Monday, August 06, 2018 10:27 AM

ネスレ、供給網管理にブロックチェーンを導入

 食品大手のネスレ(Nestle)は、離乳食ブランド「ガーバー(Gerber)」の一部製品を対象に、原材料の果物や野菜をブロックチェーン基盤システムで追跡する試験を進めている。

 製品リコールの対策として、原材料の世界供給網管理にブロックチェーンを利用する動きが食品業界で進んでおり、ネスレの試験はそれを象徴している。

 ウォール・ストリート・ジャーナルによると、ネスレは現在、「フード・トラスト(Food Trust)」と呼ばれるブロックチェーン・システムの開発において、競合するユニリーバ(Unilever)をはじめ、ウォルマート(Walmart)やIBMを含む9社と協力している。一つの記録管理システムを競合社や提携先と共有することで、たとえば細菌汚染といった問題が生じた食品の調査を迅速化させ、リコールをより正確かつ低コストで実施できるようにすることが狙いだ。

 フード・トラストは、IBMのブロックチェーン技術を基盤に構築された。食品の原材料収穫や加工、梱包、そして出荷に関するデータをフード・トラスト上で保管することで、従来なら日単位または週単位の時間がかかっていた追跡を秒単位で実行できるようにする。

 フード・トラストの加盟社らは過去1年にわたって、加工食品供給網の一部で試験を続けてきた。
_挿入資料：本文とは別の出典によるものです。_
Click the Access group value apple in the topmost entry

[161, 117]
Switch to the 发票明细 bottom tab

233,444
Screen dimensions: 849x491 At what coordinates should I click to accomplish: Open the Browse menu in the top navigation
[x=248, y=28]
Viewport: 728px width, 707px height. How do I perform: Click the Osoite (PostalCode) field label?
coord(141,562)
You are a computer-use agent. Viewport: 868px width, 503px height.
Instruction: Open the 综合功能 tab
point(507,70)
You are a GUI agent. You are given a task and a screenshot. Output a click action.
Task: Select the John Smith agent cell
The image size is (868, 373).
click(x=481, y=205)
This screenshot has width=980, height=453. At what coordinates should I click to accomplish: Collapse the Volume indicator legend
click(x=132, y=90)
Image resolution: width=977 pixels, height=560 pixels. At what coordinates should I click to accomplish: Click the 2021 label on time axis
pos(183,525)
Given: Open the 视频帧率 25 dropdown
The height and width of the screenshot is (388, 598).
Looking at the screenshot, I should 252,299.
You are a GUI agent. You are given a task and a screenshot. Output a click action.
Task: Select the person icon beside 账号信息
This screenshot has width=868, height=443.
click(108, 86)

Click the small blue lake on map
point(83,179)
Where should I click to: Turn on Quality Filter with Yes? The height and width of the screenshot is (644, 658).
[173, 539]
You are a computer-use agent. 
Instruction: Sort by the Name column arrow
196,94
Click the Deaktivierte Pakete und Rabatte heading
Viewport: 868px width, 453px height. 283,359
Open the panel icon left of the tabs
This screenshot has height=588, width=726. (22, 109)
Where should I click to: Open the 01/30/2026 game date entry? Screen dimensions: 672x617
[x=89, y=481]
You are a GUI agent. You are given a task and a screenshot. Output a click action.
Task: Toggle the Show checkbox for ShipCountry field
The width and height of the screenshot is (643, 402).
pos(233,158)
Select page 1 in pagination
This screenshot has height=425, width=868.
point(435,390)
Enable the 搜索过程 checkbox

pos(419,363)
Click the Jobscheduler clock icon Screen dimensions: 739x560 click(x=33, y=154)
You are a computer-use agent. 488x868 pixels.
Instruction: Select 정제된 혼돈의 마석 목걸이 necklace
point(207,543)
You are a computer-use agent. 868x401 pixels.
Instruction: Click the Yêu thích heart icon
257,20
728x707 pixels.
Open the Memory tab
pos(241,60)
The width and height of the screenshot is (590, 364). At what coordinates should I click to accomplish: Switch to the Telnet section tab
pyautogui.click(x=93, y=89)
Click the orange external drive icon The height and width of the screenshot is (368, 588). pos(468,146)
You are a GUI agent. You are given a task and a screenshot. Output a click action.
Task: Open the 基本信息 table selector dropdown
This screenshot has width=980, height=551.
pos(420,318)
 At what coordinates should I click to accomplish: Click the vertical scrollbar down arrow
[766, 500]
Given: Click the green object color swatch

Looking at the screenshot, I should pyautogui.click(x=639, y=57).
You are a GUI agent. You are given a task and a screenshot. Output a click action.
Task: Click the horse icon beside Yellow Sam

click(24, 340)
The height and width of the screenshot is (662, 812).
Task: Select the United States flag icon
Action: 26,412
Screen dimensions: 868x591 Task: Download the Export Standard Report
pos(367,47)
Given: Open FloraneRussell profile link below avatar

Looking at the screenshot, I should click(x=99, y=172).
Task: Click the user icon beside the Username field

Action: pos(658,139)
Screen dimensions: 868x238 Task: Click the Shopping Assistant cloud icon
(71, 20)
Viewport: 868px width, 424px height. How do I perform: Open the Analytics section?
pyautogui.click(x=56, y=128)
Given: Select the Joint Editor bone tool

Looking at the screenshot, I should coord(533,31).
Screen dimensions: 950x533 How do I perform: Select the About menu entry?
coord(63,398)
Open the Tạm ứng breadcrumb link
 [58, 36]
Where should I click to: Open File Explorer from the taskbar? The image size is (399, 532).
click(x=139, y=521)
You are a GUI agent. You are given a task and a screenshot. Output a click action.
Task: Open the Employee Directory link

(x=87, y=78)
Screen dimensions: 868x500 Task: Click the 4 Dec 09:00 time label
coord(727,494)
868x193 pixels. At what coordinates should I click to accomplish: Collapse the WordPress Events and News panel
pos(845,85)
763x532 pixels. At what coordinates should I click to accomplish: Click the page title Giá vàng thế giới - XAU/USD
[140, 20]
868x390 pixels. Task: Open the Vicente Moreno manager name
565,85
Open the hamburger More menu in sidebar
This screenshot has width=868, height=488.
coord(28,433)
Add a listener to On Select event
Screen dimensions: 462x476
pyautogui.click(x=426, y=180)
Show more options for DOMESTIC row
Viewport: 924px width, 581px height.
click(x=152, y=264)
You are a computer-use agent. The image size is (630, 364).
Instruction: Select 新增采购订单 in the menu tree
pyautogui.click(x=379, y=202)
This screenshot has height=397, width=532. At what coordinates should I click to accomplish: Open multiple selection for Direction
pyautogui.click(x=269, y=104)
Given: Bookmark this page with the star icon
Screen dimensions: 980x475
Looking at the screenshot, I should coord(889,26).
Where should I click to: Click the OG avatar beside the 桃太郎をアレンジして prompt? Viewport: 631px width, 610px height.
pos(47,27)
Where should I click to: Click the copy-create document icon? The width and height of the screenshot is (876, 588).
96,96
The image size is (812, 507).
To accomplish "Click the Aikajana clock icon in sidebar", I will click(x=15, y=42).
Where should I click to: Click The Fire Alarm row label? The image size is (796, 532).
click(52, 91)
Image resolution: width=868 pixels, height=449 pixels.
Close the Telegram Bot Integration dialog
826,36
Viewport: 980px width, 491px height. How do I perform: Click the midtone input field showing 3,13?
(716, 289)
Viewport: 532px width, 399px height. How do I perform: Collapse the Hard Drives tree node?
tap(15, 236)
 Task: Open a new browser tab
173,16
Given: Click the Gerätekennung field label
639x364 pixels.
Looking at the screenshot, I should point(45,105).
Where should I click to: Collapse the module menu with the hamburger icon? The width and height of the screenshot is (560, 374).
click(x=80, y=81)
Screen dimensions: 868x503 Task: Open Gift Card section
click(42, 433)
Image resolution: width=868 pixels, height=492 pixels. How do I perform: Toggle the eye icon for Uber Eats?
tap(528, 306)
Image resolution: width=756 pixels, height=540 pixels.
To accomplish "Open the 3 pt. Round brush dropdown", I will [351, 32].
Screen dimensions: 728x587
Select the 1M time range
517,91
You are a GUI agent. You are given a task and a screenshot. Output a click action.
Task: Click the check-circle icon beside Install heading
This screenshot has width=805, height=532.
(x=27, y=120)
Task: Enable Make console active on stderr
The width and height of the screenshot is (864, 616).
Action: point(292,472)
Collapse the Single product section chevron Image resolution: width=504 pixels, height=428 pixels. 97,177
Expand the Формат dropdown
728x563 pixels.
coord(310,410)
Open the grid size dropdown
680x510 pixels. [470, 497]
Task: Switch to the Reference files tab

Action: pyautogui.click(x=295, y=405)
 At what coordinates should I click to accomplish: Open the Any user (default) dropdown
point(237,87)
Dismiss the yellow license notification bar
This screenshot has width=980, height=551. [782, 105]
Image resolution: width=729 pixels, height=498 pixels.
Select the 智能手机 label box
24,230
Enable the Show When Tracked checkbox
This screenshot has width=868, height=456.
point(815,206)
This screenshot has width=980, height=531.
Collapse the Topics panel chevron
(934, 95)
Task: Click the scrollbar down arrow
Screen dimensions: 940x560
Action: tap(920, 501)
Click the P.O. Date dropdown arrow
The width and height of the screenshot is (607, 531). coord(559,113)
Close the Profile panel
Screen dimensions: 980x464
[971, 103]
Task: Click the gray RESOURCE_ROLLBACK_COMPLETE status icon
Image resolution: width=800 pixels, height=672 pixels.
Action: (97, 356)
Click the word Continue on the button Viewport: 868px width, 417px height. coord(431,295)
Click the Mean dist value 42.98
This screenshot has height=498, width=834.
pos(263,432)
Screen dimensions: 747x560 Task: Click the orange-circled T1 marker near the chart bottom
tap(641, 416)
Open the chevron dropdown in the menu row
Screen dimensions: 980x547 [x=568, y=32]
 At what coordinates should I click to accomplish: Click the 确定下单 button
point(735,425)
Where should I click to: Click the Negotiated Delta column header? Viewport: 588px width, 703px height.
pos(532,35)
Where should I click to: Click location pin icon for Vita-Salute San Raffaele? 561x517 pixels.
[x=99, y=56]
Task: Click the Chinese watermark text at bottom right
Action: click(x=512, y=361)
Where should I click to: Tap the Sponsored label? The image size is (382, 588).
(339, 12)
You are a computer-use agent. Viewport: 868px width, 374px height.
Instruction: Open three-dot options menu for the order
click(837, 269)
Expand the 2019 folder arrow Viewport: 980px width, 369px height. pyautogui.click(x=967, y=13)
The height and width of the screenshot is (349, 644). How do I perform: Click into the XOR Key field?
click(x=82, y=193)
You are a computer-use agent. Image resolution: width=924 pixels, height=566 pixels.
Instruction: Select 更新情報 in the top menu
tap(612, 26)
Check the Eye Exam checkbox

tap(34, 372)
ウォルマートの場合、マンゴーの供給網で試験し、農家から食料品店の棚に並ぶまでの一連の動きを把握することを目指している。

 ネスレの離乳食製品の試験では、リンゴやかぼちゃを含む複数の原材料ごとに、米国内外の農家や加工業者との取り引きをフード・トラストで管理する。

 IBMは、その基盤となるブロックチェーン技術とそのほかのツール群をフード・トラスト加盟社らに提供する。

 供給網に関与する農家やそのほかの関係業者らは、専用のモバイル・アプリケーションを使ってフード・トラスト・システムにデータを入力する。

 IBMによると、モバイル・アプリケーションは現在、試作品段階にあり、9月に市場投入される見通しだ。

 フード・トラスト加盟企業らは、自社の商品データや基盤施設とフード・トラスト・システムをつなぐインターフェイスと関連技術をそれぞれ開発中だ。